Calculating p-values?

KAM · August 6, 2020, 6:48am

I have a two sets of data: known event times, and event times recorded by an instrument. I want to determine whether the instrument is measuring these events. I’ve paired the closest elements from each dataset, and plotted the difference between each pair on a histogram. There’s a peak at 0. Now, I’ve fitted a Gaussian curve to the histogram. I now want to determine the likelihood that this is a “random” occurrence. I believe what I want to do is calculate the p-value or “sigma threshold”. I understand ROOT has facilities to do this, however I’m new to ROOT and self-taught in statistics, so I’m not exactly sure what to do here. How would I go about calculating the p-value and/or “sigma threshold”?

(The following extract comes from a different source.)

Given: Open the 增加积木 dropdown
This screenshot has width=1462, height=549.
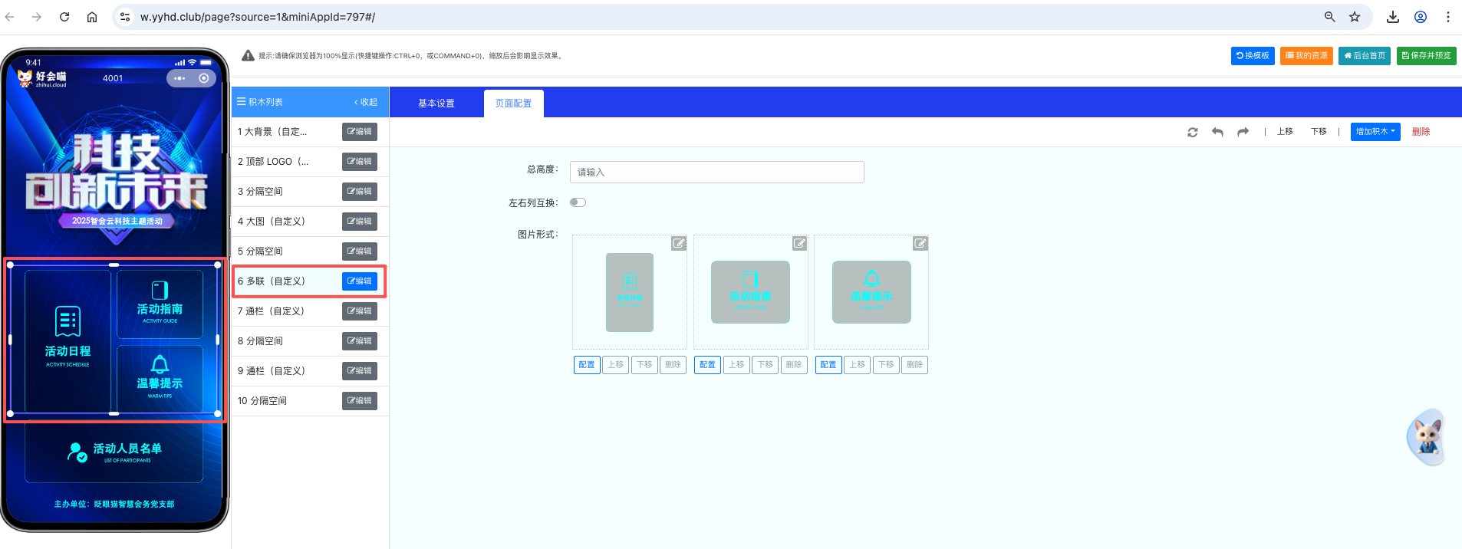Looking at the screenshot, I should tap(1375, 132).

StephanH · August 6, 2020, 7:44am

When you are looking for p-values, the first thing you need is two models:

The null model: What would the outcome of the experiment look like if there’s no effect.
The signal model: What would it look like if there is some effect?

I don’t fully understand your setup, but I suppose that the null model in your case could be that the integral of the Gaussian is zero, i.e. that there’s no peak at zero, and the signal model is that there’s a peak. If that’s the case, just use the parameter that corresponds to the integral of the Gaussian.

If you are OK with crude poor-man’s statistics, estimate the significance of that by dividing the integral by its uncertainty. 15 ± 5 is three sigma away from zero, so your measured outcome would exclude the “there’s no peak” hypothesis with three sigma. If you want a p-value, look up the quantiles of the gaussian distribution that correspond to three sigma:
https://root.cern/doc/master/namespaceROOT_1_1Math.html#a31473bbf4531f10b3f4bf54dfeb6d450
That’s 0.0013 in this case. (We just assume without checking that the measurement of this integral parameter is normally distributed when looking this up using a Gaussian. That’s probably wrong, but hopefully accurate enough to get a good approximation of the “true” p-value.)

If you need more elaborate statistics (i.e. you want more accuracy for the p-value), I would advise to perform a hypothesis test using the HypoTestCalculator from RooStats. That requires writing down your fit model in RooFit, though.
https://root.cern.ch/doc/master/StandardHypoTestDemo_8C.html

system · August 20, 2020, 7:44am

This topic was automatically closed 14 days after the last reply. New replies are no longer allowed.